Hustling back to Providence, and I'm late again. If there is one thing I should have learned while eating at, living above, and working inside

Loui's Family Restaurant, it's that the 3 p.m. closing is every bit as certain as the cozy charm within its doors. So at 3:07 on an afternoon this past July, I'm prepared not to get my grilled-cheese-and-tomato fix. I'm not prepared, though, for the prematurely darkened windows and the tuft of flowers lying on the familiar, Astroturfed stoop. I'm not prepared for the poster on the door that says, simply, "R.I.P. Louis Gianfrancesco, 1921-1999."

The news of Louis's death on July 15 came as a heartfelt blow, both because of the warmth and warm food he'd served to so many of us and because it's hard to imagine Brown without the anchor of Loui's diner (the spelling is from the sign outside) on Brook Street. After all, Louis once reflected that he could sell the "Louis's McMuffin" in good faith, because "I've been around longer than McDonalds."

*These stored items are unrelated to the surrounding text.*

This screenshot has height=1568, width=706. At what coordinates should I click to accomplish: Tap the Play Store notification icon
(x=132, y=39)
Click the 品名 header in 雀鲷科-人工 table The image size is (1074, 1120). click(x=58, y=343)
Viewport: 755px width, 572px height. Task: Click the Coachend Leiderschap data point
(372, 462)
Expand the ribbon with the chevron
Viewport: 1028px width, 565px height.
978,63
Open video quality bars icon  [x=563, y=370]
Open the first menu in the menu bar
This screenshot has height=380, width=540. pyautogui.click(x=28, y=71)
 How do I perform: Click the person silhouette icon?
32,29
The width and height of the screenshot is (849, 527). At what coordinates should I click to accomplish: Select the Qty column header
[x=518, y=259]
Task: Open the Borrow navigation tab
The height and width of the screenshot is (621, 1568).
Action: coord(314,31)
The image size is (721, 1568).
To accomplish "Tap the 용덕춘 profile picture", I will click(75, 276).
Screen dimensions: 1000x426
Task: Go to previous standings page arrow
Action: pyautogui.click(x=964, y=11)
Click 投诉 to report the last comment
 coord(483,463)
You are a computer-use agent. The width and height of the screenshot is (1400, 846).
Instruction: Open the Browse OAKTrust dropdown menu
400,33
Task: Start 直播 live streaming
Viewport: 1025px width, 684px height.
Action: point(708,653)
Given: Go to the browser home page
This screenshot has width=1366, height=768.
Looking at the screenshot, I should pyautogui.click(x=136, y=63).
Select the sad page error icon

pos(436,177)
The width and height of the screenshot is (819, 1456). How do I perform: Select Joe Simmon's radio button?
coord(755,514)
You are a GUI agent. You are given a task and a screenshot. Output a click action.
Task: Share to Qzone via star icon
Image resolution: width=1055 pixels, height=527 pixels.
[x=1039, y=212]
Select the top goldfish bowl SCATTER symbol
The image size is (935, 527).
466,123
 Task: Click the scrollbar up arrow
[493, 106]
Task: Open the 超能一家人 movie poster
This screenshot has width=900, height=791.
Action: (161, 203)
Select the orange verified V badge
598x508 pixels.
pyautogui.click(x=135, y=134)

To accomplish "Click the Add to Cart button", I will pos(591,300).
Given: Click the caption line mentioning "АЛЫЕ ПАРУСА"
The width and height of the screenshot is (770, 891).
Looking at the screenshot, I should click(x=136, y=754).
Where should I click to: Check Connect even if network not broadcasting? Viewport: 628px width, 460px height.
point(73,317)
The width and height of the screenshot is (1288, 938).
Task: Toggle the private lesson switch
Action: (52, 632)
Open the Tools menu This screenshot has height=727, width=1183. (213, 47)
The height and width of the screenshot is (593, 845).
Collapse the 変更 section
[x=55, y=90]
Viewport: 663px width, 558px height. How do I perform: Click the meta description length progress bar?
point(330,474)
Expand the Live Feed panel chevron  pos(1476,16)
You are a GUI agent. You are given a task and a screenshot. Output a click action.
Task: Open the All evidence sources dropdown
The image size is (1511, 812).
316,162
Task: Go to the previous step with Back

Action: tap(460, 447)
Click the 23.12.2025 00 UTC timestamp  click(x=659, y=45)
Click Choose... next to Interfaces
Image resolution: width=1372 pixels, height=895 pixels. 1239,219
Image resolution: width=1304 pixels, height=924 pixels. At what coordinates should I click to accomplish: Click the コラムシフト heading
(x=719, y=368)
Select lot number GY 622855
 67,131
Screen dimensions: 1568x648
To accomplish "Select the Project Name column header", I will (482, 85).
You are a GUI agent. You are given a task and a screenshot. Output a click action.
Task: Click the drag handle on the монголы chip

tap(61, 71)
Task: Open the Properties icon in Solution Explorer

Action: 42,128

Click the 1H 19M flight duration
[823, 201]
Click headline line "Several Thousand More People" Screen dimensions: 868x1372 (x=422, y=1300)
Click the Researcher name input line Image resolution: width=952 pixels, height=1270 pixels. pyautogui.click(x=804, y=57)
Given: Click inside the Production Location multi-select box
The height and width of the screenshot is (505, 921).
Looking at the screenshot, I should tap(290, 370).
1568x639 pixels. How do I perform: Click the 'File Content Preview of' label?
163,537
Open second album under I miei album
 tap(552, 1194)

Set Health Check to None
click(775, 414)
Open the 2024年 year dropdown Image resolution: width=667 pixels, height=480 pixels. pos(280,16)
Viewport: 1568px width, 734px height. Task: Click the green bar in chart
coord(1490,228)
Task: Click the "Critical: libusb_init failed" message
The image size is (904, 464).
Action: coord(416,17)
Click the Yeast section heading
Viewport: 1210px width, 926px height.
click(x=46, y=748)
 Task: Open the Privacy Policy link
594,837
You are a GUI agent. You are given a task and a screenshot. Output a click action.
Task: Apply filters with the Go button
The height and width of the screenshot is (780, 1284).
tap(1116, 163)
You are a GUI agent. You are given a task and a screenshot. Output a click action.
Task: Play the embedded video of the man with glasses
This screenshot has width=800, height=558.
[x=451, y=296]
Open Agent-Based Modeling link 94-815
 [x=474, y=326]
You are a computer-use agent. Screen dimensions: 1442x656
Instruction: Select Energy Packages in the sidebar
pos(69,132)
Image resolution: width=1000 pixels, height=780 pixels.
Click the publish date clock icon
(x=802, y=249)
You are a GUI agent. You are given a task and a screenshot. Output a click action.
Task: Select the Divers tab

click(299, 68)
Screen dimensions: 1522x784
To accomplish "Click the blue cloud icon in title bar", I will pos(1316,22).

In the more than fifty years since emigrating to Providence from Abruzzi, Louis Gianfrancesco served eggs with an edge and creamed coffee with a gruff laugh. And while a well-fried breakfast is not something for everyone, Loui's has long been the place where everybody knows not just your name, but how you take your coffee: straight, sugared, or styrofoamed. Newcomers are inevitably and immediately struck by Loui's intimacy. A shrine to the changing styles and comforting consistencies that have marked the Brown community since World War II, Loui's walls frame a colorful collage of yellowing Polaroids, all of them dated mementos left by diners and employees alike. But on the day after his death, I'm left to stare at a new photograph that greets me at the closed door, a poignantly humble black-and-white that left me to conjure my own snapshots of the man and his menu.

For a man who came to this country with little, Louis worked with (a not unquiet) determination and a commitment to match every opportunity with sufficient return. A shrewd businessman who, had he been greedy, could have profited hugely from generations of eager Brown and RISD students, he chose, instead, to live by a different code. For as long as I can remember, the Bluefish Platter has not gone up in price, the number-two special has set you back a grand $2.60, and Louis never saw fit to charge those of us who rented the apartment above his grill more than 150 dollars per person per month, even though breakfast was on the house with every monthly rent check, and electricity ran free off the restaurant's feed. That's how things ran in the Gianfrancesco fold - simply, sufficiently, and suffused with the sense that hard work and favors go hand in hand.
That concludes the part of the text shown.